O convite de Anelise à psicóloga Sílvia Stocco para participar das atividades veio em boa hora. Sua experiência com casais e relações familiares ajuda mulheres que procuram o CECF a saírem do círculo de violência a que estão submetidas. “Aquelas que procuram nosso auxílio nunca saem sem uma resposta. Encaminhamos todos os casos e sempre acompanhamos sua evolução. Geralmente, elas chegam sem perspectiva e saem reconfortadas, com esperança de que sua vida pode ser modificada. Podem voltar aqui quantas vezes forem necessárias, porque nossas portas estão sempre abertas”, diz Anelise.

Lei Maria da Penha, mudando o quadro de violência no Brasil

Dados da Organização Mundial da Saúde (OMS) indicam que quase metade das mulheres assassinadas são mortas por marido ou namorado, atual ou ex. A violência responde por aproximadamente 7% de todas as mortes de mulheres entre 15 e 44 anos no mundo. Em alguns países, até 69% das mulheres relatam terem sido agredidas fisicamente e até 47% declaram que sua primeira relação sexual foi forçada.

Cláudia Luna, advogada do CECF, diz que “a violência contra a mulher não é tratada com o devido rigor, apesar de o tema ser regido pela Lei 9.099/95, que criou o Juizado Especial Criminal e tratava especificamente de infrações penais de menor potencial ofensivo: agressão física sem causar lesão, ameaças, lesão corporal leve. Os próprios operadores do Direito (advogados, juízes e promotores) tratam a mulher ora como pivô ora como vítima. Essa dualidade torna difícil aplicar a pena correta para o agressor, que, muitas vezes, sai impune”.

Esse quadro poderá ser revertido com a nova Lei Maria da Penha (11.340/2006), de 7 de agosto de 2006. A nova legislação tipifica e define a violência doméstica contra a mulher. O agressor deixará de pagar penas pecuniárias, como doação de cestas básicas e multas, e poderá sofrer pena de prisão de três meses a três anos.
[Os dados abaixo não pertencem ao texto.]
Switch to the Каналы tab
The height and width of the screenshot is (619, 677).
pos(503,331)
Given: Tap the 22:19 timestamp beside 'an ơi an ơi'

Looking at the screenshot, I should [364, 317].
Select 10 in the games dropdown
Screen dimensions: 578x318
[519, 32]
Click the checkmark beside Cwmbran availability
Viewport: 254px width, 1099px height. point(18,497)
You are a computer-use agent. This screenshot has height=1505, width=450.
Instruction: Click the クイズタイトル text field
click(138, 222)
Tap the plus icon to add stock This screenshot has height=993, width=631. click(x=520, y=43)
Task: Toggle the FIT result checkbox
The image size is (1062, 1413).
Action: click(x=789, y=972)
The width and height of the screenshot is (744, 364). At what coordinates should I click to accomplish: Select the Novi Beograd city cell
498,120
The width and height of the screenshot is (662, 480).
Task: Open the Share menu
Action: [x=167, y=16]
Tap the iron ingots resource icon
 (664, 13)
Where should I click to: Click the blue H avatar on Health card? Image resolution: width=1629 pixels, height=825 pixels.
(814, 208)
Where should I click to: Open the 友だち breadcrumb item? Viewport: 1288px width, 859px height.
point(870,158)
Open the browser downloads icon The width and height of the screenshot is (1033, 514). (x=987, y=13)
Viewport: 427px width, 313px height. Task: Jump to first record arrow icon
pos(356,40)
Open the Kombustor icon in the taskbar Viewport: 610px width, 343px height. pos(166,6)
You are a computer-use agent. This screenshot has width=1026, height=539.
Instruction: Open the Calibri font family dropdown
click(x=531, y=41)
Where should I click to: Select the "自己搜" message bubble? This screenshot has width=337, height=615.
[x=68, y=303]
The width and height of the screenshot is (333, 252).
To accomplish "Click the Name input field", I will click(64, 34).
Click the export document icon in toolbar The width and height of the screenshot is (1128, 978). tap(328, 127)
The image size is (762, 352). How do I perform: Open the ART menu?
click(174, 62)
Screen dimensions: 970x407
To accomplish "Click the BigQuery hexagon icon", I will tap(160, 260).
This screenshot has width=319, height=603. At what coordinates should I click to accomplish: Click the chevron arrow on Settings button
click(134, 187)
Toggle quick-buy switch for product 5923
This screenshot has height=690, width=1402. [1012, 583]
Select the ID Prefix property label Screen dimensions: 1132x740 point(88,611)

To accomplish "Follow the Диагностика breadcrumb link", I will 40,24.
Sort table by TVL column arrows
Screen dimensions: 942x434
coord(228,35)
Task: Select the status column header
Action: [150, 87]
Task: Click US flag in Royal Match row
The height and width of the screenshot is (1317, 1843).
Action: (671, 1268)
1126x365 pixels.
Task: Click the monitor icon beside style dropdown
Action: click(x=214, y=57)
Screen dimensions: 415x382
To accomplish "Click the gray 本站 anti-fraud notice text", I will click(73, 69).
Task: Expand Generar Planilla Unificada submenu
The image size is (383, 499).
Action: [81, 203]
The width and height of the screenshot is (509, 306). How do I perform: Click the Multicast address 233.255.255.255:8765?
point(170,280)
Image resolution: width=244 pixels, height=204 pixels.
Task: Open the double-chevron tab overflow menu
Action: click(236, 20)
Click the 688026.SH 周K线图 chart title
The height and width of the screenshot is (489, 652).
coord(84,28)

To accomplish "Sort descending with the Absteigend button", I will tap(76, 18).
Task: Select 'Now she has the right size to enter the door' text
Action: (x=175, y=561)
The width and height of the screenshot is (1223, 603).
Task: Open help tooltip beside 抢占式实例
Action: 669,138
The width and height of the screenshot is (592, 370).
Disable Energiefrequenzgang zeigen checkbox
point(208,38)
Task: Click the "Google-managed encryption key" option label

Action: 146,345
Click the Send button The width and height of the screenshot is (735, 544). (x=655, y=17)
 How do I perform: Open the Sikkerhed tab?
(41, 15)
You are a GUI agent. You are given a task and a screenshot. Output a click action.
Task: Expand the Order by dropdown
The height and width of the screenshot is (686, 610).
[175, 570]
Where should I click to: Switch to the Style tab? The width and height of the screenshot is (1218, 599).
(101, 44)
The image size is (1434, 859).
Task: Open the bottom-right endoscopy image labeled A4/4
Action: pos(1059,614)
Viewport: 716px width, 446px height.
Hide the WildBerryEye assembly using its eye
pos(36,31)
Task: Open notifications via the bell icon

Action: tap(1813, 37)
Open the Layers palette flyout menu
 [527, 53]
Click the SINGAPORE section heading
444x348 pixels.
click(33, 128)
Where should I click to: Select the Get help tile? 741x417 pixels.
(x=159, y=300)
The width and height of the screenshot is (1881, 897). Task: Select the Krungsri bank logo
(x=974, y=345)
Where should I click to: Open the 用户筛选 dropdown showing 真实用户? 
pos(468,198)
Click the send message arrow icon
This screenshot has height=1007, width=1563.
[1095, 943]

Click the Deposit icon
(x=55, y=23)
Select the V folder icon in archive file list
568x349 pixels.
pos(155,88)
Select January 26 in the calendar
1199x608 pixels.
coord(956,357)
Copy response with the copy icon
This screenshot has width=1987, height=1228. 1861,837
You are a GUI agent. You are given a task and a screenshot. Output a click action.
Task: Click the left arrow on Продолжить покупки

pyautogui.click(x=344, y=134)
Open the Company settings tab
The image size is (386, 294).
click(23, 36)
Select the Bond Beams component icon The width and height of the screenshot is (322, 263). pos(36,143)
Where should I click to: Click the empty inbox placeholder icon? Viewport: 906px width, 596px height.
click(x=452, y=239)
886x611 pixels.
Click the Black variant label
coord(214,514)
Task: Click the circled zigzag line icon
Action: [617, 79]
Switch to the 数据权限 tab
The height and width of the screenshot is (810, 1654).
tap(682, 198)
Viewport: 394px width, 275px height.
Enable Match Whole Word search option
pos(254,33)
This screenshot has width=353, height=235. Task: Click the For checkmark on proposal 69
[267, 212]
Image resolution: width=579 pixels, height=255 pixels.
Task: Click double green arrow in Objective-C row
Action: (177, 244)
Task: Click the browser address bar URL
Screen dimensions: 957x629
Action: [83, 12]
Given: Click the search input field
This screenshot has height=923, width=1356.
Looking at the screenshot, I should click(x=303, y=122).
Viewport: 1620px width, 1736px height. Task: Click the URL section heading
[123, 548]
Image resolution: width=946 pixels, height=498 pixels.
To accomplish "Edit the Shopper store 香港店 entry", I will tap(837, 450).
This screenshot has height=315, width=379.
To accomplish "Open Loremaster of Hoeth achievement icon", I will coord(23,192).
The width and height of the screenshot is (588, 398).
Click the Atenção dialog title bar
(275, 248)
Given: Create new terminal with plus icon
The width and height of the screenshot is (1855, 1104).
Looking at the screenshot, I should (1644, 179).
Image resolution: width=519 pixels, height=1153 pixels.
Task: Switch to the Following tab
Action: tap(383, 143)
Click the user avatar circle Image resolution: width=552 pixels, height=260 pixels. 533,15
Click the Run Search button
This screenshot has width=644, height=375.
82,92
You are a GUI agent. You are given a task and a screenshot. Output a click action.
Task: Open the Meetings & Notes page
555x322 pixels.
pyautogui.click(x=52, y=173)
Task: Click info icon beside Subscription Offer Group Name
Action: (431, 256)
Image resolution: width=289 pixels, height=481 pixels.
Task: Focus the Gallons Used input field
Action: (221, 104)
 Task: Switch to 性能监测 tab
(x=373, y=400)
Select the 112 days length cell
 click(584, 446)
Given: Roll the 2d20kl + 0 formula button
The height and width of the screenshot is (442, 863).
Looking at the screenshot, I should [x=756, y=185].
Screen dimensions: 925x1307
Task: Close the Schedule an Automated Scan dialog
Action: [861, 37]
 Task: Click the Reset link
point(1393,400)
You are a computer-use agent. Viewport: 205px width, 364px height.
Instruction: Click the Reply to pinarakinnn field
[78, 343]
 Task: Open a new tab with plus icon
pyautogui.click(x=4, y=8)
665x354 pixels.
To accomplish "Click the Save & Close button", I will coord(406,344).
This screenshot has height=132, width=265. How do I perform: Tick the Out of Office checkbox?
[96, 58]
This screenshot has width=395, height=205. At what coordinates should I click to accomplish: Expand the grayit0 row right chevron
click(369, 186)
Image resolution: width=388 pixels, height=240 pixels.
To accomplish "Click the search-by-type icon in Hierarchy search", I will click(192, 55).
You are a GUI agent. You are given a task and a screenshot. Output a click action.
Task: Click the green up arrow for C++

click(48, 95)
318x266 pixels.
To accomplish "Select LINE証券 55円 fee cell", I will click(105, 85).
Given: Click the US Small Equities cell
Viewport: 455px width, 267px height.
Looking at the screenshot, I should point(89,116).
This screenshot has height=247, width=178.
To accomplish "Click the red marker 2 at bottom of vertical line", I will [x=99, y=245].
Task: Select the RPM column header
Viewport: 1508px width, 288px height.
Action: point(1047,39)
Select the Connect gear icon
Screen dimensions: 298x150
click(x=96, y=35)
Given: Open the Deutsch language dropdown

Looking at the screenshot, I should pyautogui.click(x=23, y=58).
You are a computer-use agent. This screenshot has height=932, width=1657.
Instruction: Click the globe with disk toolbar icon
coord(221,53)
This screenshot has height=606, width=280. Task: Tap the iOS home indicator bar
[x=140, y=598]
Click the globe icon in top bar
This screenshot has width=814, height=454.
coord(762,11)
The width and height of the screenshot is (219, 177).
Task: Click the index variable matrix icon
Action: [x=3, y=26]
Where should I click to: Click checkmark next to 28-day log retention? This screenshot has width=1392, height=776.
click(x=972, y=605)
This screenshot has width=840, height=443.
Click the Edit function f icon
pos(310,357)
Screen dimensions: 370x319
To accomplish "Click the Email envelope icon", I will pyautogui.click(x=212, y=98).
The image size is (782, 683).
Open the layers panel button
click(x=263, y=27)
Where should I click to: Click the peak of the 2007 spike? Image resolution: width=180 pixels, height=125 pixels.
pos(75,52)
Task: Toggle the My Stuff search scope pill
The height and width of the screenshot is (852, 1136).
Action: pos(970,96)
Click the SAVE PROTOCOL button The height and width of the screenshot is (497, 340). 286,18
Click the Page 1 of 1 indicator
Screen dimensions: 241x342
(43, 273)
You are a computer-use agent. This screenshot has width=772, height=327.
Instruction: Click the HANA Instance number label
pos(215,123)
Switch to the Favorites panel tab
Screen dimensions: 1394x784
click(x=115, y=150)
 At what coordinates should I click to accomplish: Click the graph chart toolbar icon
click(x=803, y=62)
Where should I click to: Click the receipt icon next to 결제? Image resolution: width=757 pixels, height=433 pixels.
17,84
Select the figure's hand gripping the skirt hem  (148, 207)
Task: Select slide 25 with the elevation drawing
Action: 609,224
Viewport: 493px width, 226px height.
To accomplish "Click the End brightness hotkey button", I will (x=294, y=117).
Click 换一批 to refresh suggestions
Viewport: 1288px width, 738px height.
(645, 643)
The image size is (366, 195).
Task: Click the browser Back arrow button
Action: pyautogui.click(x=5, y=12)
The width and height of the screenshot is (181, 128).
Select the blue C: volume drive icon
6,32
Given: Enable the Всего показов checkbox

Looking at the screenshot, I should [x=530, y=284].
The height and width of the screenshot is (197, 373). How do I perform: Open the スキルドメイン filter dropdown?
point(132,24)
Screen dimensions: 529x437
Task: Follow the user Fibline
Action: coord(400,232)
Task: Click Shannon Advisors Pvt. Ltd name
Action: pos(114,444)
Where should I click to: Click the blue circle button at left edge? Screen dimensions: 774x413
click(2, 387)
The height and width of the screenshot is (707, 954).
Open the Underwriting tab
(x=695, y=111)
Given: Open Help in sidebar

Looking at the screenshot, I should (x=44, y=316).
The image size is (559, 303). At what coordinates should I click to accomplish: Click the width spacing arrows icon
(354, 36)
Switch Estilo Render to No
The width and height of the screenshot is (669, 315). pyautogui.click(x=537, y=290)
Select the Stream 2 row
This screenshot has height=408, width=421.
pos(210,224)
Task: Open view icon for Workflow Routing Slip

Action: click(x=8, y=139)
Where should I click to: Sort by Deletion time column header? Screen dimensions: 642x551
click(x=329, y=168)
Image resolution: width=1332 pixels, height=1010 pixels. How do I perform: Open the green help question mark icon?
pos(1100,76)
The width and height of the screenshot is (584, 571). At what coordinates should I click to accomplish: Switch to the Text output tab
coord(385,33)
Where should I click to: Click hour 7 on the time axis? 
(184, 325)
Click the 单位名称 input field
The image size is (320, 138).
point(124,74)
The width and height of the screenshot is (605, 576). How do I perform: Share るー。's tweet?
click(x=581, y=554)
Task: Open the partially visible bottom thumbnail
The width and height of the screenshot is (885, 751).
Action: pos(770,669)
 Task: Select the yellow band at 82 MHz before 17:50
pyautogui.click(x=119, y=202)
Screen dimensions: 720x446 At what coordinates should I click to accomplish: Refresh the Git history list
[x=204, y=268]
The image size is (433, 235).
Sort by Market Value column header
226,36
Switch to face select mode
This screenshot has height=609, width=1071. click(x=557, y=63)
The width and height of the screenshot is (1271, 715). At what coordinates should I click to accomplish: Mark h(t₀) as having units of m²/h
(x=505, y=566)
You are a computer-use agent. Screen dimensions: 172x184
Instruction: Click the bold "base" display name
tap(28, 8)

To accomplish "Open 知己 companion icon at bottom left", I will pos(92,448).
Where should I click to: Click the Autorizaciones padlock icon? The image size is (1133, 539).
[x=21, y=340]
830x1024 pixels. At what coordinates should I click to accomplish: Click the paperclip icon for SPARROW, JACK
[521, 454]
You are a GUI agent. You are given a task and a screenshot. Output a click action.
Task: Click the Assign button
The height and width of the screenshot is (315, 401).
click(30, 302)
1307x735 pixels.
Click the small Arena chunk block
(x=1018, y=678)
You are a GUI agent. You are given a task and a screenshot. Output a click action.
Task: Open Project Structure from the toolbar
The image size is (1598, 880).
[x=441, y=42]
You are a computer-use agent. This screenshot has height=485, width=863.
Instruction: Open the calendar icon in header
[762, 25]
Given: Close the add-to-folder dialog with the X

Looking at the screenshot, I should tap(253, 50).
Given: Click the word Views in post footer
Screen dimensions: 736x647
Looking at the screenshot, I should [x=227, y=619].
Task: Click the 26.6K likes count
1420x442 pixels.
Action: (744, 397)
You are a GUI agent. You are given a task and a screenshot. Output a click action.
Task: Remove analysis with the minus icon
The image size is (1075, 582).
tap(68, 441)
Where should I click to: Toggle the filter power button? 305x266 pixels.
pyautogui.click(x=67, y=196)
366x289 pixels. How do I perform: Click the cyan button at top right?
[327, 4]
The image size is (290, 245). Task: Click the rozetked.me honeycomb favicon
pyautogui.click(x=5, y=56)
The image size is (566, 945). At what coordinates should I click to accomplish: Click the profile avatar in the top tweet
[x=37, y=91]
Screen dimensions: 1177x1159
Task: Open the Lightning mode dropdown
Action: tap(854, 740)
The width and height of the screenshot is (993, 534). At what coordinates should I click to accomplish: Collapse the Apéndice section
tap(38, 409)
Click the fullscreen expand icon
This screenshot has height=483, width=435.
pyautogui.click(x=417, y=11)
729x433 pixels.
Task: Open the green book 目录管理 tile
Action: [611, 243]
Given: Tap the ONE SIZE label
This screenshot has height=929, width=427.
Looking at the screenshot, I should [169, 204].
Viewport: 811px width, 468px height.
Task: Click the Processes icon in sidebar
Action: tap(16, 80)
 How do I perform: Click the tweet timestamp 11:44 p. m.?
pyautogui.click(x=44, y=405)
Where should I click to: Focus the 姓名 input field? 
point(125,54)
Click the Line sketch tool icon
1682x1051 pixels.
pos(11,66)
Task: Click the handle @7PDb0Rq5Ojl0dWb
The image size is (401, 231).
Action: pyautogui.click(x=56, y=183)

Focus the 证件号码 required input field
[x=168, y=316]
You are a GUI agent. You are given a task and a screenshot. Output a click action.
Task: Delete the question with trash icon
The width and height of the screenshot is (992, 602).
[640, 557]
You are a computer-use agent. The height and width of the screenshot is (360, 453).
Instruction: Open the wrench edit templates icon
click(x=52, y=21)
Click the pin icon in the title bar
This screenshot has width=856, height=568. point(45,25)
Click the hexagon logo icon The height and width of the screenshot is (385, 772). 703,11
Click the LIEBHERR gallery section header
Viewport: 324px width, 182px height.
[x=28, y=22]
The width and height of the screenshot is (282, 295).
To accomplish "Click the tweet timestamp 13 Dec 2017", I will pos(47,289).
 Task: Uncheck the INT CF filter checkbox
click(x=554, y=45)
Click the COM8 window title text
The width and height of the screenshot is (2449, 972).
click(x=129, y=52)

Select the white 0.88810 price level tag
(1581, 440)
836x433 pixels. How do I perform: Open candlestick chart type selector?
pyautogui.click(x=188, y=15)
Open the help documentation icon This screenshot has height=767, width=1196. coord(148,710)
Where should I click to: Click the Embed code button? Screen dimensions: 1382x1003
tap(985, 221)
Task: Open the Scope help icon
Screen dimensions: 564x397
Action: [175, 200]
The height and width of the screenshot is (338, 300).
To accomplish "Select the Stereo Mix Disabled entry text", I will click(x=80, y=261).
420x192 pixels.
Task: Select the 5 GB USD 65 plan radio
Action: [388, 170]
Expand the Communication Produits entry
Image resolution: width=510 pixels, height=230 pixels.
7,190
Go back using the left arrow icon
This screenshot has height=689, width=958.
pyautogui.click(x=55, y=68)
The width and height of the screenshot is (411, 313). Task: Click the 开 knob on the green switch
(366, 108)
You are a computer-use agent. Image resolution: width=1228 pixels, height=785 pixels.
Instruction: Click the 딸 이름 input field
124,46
Prisão – A nova legislação estabelece as formas de violência doméstica contra a mulher nos níveis físico, psicológico, sexual, patrimonial e moral. Mulheres homossexuais que são agredidas por suas companheiras também poderão se valer da lei, segundo a qual a violência doméstica contra a mulher independe de orientação sexual.

As denúncias contra o agressor só poderão ser retiradas na presença de um juiz, e não mais na delegacia. “Muitas mulheres denunciavam seus companheiros após as brigas, mas, pressionadas por seus familiares ou pela situação financeira, desistiam de delatar os agressores”, informa Cláudia.

Os autores das agressões poderão ser presos em flagrante, ou ter sua prisão preventiva decretada, quando houver riscos à integridade física ou psicológica da mulher. O juiz poderá determinar seu comparecimento obrigatório a programas de recuperação e reeducação.

No caso da violência doméstica cometida contra mulheres portadoras de deficiência, a pena será aumentada em 1/3. “Acredito que com a nova legislação a história de que roupa suja se lava em casa será modificada”, afirma a presidente do CECF, Anelise Botelho.